### TEXTABSCHNITT
# taz.de -- Arbeitskampf bei Verpackungshersteller: Neupack will Streikbrecher einstellen
       
       > Die Gewerkschaftsphobie des Familienunternehmens Krüger, Besitzer der
       > Firma Neupack, treibt skurrile Blüten. Nun will es Streikbrecher
       > dauerhaft einstellen.
       
 (IMG) Bild: Unerwünscht: Mit der Gewerkschaft BCE wollte Neupack nicht verhandeln.
       
       BERLIN taz | In der Arbeitskampfforschung heißt es, die härtesten und
       bisweilen skurrilsten Konflikte zwischen Belegschaft und Chefs spielten
       sich weitgehend unbeobachtet in kleinen Familienunternehmen ab. Einer
       besonders interessanten Aufführung kann man derzeit im Norden, beim
       Verpackungshersteller Neupack in Hamburg und Rotenburg (Wümme) beiwohnen.

### AUFGABE A
Nennen Sie die beiden Orte, an denen der Verpackungshersteller Neupack laut dem Artikel über den Arbeitskampf ansässig ist.
### AUFGABE B
Greifen Sie den Artikel über den Arbeitskampf bei Neupack auf und führen Sie ihn im Anschluss an seinen letzten Satz weiter.
Die Daten spielen hierbei keine Rolle.

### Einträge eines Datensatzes
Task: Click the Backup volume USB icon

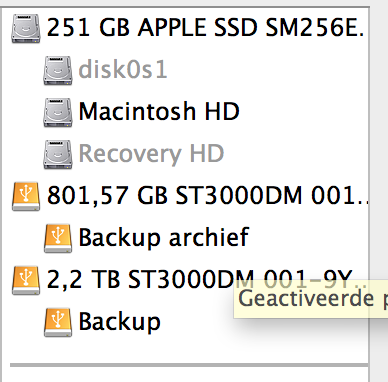Action: tap(58, 322)
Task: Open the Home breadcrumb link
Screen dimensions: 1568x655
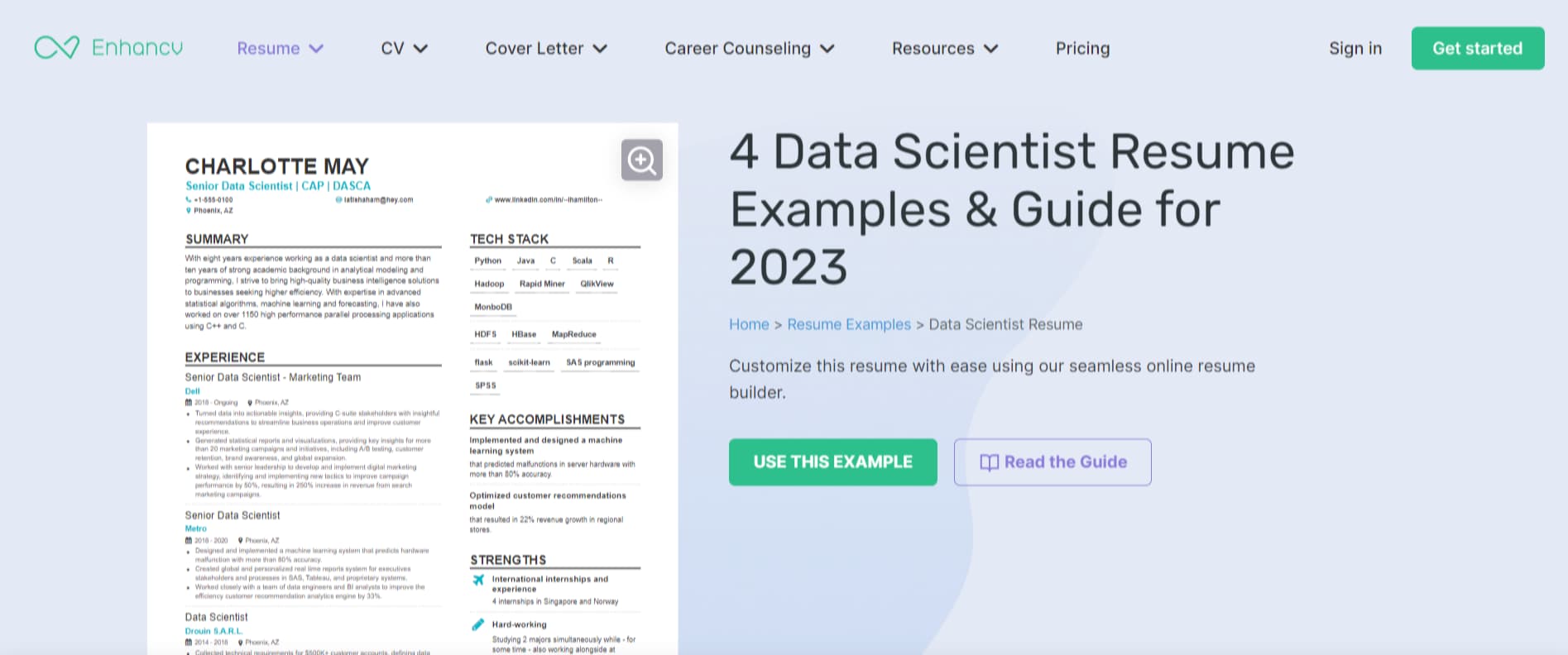Action: click(x=749, y=324)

### LÖSUNG A
Hamburg und Rotenburg (Wümme).

### LÖSUNG B
       
       Über acht Monate hatte ein Teil der Belegschaft des 200-Mann-Unternehmens
       gestreikt. Sie verlangte Lohnerhöhungen und einen Tarifvertrag, hatte genug
       von willkürlichen Einzelverträgen, die die Firmenleitung ausgab. Der harsch
       ausgetragene Konflikt zog Kreise und erregte einige Aufmerksamkeit, denn er
       brachte die wenig streikfreudige Gewerkschaft IG Bergbau, Chemie, Energie
       (IG BCE) in die Bredouille. Sie fand sich plötzlich zwischen einer
       streikfreudigen Belegschaft und einem hartleibigen Management eingeklemmt
       und sah bisweilen ziemlich ratlos aus.
       
       Nach zermürbenden Streikwochen und etlichen Verhandlungsrunden dann Anfang
       Juli die Nachricht, die nicht zuletzt in der IG BCE-Spitze für großes
       Aufatmen gesorgt haben dürfte: eine Betriebsvereinbarung, mühevoll zwischen
       Betriebsrat und Management ausgehandelt, lag unterschriftsreif auf dem
       Tisch. Das war zwar kein Tarifvertrag, wie ihn die Belegschaft gefordert
       hatte. Trotzdem wurde das Ende des Konflikts ausgerufen. Doch jetzt ist die
       Einigung – vorerst – wieder in weite Ferne gerückt.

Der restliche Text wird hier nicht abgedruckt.